ЦИТИРУЕМЫЙ ТЕКСТ:
------------------------------------------------

В начале 1959 года после первого успешного экспедиционного плавания научно-исследовательской подводной лодки «Северянка», во время которого было сделано научное открытие, тогдашний министр рыбного хозяйства А. А. Ишков решил доложить об этом не кому-нибудь, а тогдашнему первому заместителю Председателя Совета Министров СССР А. Н. Косыгину. Меня как начальника экспедиции и автора проекта переоборудования боевой субмарины в научную обязали подготовить двадцатиминутный доклад. Косыгин назначил прием на 17 часов в один из дней в конце февраля.
Я первый раз попал в Кремль. Процедура попадания запомнилась. В бюро пропусков на бумаге с водяными знаками и разводами, похожей на банкноты, филигранной вязью да еще черной тушью был выписан пропуск. У входа в Спасские ворота охранники сличали его с паспортом. При входе в здание Совета Министров СССР – это на нем мы всегда видели красный флаг на фоне Мавзолея – снова охранники, пропуск и паспорт. В вестибюле – фонтан с нимфами и гардероб. Лифт, способный вместить взвод. Выход на третьем или четвертом этаже, точно не помню. Охранники с автоматами, пропуск, паспорт. Кажется, именно после этой процедуры у меня родилось стихотворение «Бумажный век».
Царит на планете бумажный век.
Жизнь без бумажки – мистика.
Какой, к примеру, ты человек
Без, скажем, характеристики.
И без отчета ты не ученый,
А просто так – огурец моченый.
Измыслил новую галиматью —
Пиши доклад, подавай статью.
А вышепоставленные арапы
Требуют справку, требуют рапорт.
В общем, нет спокойного места
Без машинописного текста.
Я жду не дождусь благодатного дня,
Когда без бумажного пропуска
В инстанции всякой примут меня
Вот так, нараспашку, попросту.
Когда, собрав со света всего
Мегатонны макулатуры,
Отдам их за королеву Марго
Или части ее фигуры.

------------------------------------------------

ИСХОДНЫЕ ДАННЫЕ:
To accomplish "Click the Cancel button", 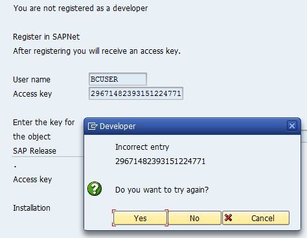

------------------------------------------------

ЗАДАНИЯ:
1. Пожалуйста, перескажите рассказ о визите в Кремль в двух предложениях.
2. Продолжите рассказ о визите в Кремль, начав сразу после последней строки стихотворения «Бумажный век».

ОТВЕТЫ:
1. После первого экспедиционного плавания научно-исследовательской подводной лодки «Северянка», во время которого было сделано научное открытие, министр рыбного хозяйства А. А. Ишков решил доложить об этом А. Н. Косыгину, а начальнику экспедиции и автору проекта переоборудования субмарины поручили подготовить двадцатиминутный доклад. В Кремле охрана несколько раз сверяла пропуск с паспортом, и, по воспоминаниям автора, кажется, именно после этой процедуры родилось стихотворение «Бумажный век» о царстве бумаг и ожидании дня, когда в любую инстанцию примут без бумажного пропуска.

2.
Но поскольку к тому времени обмен всего бумажного на Марго еще не произошел, я двигался к приемной, ориентируясь на номер, который был обозначен в пропуске. Паркет, лакированные двери, сияющие в благоговейной тишине таблички: «Председатель Президиума Верховного Совета СССР К. Е. Ворошилов», «Председатель Совета Министров СССР Н. С. Хрущев» и так далее.
Открыв дверь в приемную Косыгина, я обомлел. В не очень большой комнате сидели, стояли, а в общем, маялись около двадцати солидных мужчин. Как выяснилось, это были в основном директора заводов, работники министерств, то есть, как тогда говорили, командиры производства. Некоторые ждали еще с обеда. Начальник канцелярии, остриженный под бокс, в темном пиджаке и почему-то в военных брюках с кантом, одной половиной тела говорил по телефону, а другой объяснял, присутствующим, что расписание шефа нарушил высокий визитер – английский премьер-министр Гарольд Макмиллан. В половине шестого вечера было объявлено, что сегодня никакие разговоры не состоятся, ибо высокие персоны сговорились посетить балетный спектакль. «Северянам» назначили на завтра, в 11 утра Но на завтра к Косыгину опоздали мы, примерно на двадцать минут. Именно это время потребовалось сотрудникам КГБ, чтобы выяснить, почему вчера в нашей группе было восемь человек, а сегодня только семь. Их волновало, где сейчас научный сотрудник С. Потайчук. Устное заявление директора Всесоюзного института морского рыбного хозяйства и океанографии В. П. Зайцева о том, что Потайчук не прибыл, так как простудился, было перепроверено, и только тогда все нормализовалось.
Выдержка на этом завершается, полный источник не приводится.